**Source passage**
===============

When my children were younger, I read through the Little House series out loud to them twice, and I think we even listened to it on audio once while traveling. I'm listening to it again over audio and I'm just loving it! I tend to forget things rather quickly, so it's been fun re-living this part of homeschooling on my own :) So far I've listened to all of the first 3 books [note: I'm listening to them in chronological order, not published order] ... Little House in the Big Woods, Little House on the Prairie, and Farmer Boy.
One thing that strikes me over and over and over again is how much was expected of the children. They were NEEDED ... they were a necessary part of the family and each had expectations to contribute according to their abilities and age. Chores were not just annoying and inconvenient busy-work or things they did for THEMSELVES (like cleaning THEIR room, making THEIR bed, putting THEIR dishes in the sink, etc); chores were what kept the family ALIVE! Working in the garden, working in the fields, helping with butchering and processing of meat and produce and milk and butter, sewing, spinning, training animals, hauling wood, splitting wood, hauling and storing blocks of ice ... on and on.

===============

**Given information**

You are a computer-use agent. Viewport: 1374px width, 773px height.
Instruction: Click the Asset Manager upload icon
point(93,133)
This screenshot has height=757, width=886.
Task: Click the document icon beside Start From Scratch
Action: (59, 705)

===============

**Written instruction A**
In the Little House passage, which three books has the writer listened to so far?
**Written instruction B**
Duplicate the Little House passage from "One thing that" to "ice ... on and on.".
**Written instruction C**
Pick up the Little House passage after its last sentence and keep writing it.
The listing is separate material from the Little House passage.

**Exercise answer A**
Little House in the Big Woods, Little House on the Prairie, and Farmer Boy.

**Exercise answer B**
One thing that strikes me over and over and over again is how much was expected of the children. They were NEEDED ... they were a necessary part of the family and each had expectations to contribute according to their abilities and age. Chores were not just annoying and inconvenient busy-work or things they did for THEMSELVES (like cleaning THEIR room, making THEIR bed, putting THEIR dishes in the sink, etc); chores were what kept the family ALIVE! Working in the garden, working in the fields, helping with butchering and processing of meat and produce and milk and butter, sewing, spinning, training animals, hauling wood, splitting wood, hauling and storing blocks of ice ... on and on.

**Exercise answer C**
Think about it. If everyone didn't pitch in and do their part:
- There would not be enough FOOD to last the winter
- There would not be enough clothing to go around
- There would not be enough hay or feed for the animals
- There would not be such a variety of food on the table
- There would be no heat, or not enough heat
- There would be no shoes on their feet
You get the picture. Children were expected to do their part and that's just the way it was ... if they didn't, there were IMEDIATE and FUTURE consequences, and everyone felt the effects.
Today most people would view that way of living as "child abuse", however I see the opposite ... expecting nothing of children and allowing them to do as they want is setting their future up for failure. "We" [not me!] are raising a generation of entitled brats who are also whining sissies that get offended at E.V.E.R.Y.T.H.I.N.G.
Another thing that strikes me over and over and over again is what kind of behavior was expected. In certain situations, children were to be seen and not heard. At meal time, dad and mom and other adults could speak at the table, however the children were to remain QUIET. Don't get me wrong, I personally see nothing wrong with family conversation at the table, but it should be directed and controlled by the adults. We liked to use meal time as a chance to catch up on how the day was going, what we got done, what we had left to do, what blessed us, and so on. It was not idle talk. But it seems now more often than not, children are left to themselves - sadly in so many cases they are not expected to eat at the table or even in the same room!! The idea of sitting down as a family at the table for a meal is almost obsolete in many circles today, as is the idea of making one meal for everyone and eating it at the same time. Families live parallel lives that rarely intersect for any meaningful reason.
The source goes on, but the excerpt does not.